Standard probatori: ammissibili dichiarazioni scritte di terzi
Le dichiarazioni scritte di vicini, amministratori di condominio o altri terzi che attestino l'effettivo utilizzo abitativo dell'immobile sono in linea di principio ammissibili come prova e non possono essere respinte in modo apodittico dai giudici. Tutti gli elementi indiziari disponibili devono invece essere valutati complessivamente.
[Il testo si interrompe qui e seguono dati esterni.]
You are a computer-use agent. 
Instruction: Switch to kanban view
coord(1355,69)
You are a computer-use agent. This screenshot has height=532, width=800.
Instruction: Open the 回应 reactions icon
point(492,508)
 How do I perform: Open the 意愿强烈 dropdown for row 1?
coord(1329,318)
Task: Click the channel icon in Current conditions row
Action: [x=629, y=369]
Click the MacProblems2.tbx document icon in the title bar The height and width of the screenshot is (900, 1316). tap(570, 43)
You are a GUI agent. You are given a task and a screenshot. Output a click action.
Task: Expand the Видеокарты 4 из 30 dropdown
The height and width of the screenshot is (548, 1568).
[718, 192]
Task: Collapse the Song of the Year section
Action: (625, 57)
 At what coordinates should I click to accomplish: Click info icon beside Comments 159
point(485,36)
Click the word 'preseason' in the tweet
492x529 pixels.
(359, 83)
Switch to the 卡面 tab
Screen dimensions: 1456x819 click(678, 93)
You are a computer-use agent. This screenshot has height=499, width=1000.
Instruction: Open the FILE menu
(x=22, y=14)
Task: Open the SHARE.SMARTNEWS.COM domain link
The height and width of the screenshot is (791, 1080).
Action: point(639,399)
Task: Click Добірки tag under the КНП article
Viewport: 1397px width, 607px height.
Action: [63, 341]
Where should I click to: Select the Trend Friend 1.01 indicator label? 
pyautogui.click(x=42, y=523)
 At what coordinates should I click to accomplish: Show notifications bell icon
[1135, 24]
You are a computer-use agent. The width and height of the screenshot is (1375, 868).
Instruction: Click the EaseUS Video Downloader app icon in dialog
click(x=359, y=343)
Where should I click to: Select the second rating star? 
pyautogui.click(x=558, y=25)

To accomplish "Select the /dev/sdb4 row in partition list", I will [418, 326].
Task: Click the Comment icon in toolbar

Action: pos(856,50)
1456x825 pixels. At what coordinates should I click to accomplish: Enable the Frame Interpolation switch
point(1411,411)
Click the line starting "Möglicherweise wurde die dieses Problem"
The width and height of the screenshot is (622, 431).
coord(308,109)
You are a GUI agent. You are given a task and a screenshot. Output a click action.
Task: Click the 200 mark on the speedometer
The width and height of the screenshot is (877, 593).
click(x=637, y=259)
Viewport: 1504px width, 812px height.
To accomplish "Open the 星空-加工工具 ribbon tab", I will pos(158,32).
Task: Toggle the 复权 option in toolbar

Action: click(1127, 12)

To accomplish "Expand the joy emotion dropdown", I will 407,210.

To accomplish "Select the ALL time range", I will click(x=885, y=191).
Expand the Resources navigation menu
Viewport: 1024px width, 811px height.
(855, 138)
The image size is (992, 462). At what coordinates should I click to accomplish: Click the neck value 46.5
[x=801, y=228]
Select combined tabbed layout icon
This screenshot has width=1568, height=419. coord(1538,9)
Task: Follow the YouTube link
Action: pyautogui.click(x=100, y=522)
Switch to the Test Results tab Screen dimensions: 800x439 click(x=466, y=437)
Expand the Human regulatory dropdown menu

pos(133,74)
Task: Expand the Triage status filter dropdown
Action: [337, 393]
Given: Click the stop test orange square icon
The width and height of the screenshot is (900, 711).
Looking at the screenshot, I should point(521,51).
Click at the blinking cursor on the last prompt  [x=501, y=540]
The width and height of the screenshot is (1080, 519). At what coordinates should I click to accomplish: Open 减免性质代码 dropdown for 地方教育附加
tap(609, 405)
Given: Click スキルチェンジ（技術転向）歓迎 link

Indicazioni pratiche per i proprietari
I proprietari che intendano alienare un immobile entro cinque anni dall'acquisto e far valere l'esenzione dovrebbero documentare con cura l'effettivo utilizzo quale abitazione principale. Tra i mezzi di prova utili rientrano in particolare i contratti di fornitura di energia elettrica, gas e acqua, la corrispondenza inviata a quell'indirizzo, le iscrizioni scolastiche nel relativo bacino territoriale, la documentazione sanitaria e le attestazioni dell'amministratore di condominio. Al contrario, brevi periodi di possesso, consistenti acconti nel preliminare e assenza di consumi energetici possono essere valutati come indizi contrari a un effettivo uso abitativo principale.
Rilevanza per i rapporti italo-tedeschi
Per i cittadini tedeschi proprietari di immobili in Italia, ad esempio case di vacanza sul Lago di Como o in Toscana, la decisione ha rilevanza immediata. Il guadagno derivante dalla vendita di tale immobile entro cinque anni dall'acquisto è soggetto a IRPEF in Italia, salvo che l'immobile sia stato effettivamente destinato ad abitazione principale. Nell'ambito della Convenzione contro le doppie imposizioni tra Italia e Germania dovrà inoltre verificarsi in che misura tale plusvalenza possa essere imponibile anche in Germania.